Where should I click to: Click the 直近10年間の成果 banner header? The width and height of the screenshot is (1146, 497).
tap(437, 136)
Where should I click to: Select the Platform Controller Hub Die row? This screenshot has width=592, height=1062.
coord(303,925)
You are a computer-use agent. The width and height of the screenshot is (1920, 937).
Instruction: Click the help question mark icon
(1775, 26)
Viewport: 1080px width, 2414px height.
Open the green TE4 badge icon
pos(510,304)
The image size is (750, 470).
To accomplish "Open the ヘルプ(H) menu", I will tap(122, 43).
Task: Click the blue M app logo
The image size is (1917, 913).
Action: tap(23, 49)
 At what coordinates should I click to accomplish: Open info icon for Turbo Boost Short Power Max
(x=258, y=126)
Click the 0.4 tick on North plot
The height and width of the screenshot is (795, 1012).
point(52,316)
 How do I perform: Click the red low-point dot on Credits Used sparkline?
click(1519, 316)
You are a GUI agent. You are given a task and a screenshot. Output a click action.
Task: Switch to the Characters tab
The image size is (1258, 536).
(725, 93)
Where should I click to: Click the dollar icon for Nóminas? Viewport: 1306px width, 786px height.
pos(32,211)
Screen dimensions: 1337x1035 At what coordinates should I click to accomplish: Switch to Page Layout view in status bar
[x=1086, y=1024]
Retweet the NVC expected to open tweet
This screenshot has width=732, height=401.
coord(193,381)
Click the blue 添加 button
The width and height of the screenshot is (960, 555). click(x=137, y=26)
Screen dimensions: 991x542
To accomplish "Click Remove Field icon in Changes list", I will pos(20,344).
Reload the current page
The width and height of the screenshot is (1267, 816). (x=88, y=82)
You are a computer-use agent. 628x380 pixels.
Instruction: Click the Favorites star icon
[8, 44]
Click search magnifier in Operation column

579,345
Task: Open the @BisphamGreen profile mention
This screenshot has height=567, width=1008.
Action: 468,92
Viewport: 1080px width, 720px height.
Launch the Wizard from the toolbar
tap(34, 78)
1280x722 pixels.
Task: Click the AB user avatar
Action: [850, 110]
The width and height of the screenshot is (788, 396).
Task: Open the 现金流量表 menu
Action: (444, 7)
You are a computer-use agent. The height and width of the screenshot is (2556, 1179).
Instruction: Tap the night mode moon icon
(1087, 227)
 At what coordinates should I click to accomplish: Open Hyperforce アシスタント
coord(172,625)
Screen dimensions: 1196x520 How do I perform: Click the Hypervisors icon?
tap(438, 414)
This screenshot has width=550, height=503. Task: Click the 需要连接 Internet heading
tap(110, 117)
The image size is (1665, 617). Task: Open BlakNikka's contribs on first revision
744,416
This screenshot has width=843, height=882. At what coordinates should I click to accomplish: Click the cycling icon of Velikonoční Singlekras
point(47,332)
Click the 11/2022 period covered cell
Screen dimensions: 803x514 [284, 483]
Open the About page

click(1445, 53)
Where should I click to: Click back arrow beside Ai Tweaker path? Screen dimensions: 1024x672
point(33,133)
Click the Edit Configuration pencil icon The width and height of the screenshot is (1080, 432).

*TASK:*
Go to the line in the material above that contains "Instruction: Click the Favorites star icon" and copy exactly from there through the line that contains "Viewport: 1080px width, 720px height.", stopping after it.

*ANSWER SPACE:*
Instruction: Click the Favorites star icon
[8, 44]
Click search magnifier in Operation column

579,345
Task: Open the @BisphamGreen profile mention
This screenshot has height=567, width=1008.
Action: 468,92
Viewport: 1080px width, 720px height.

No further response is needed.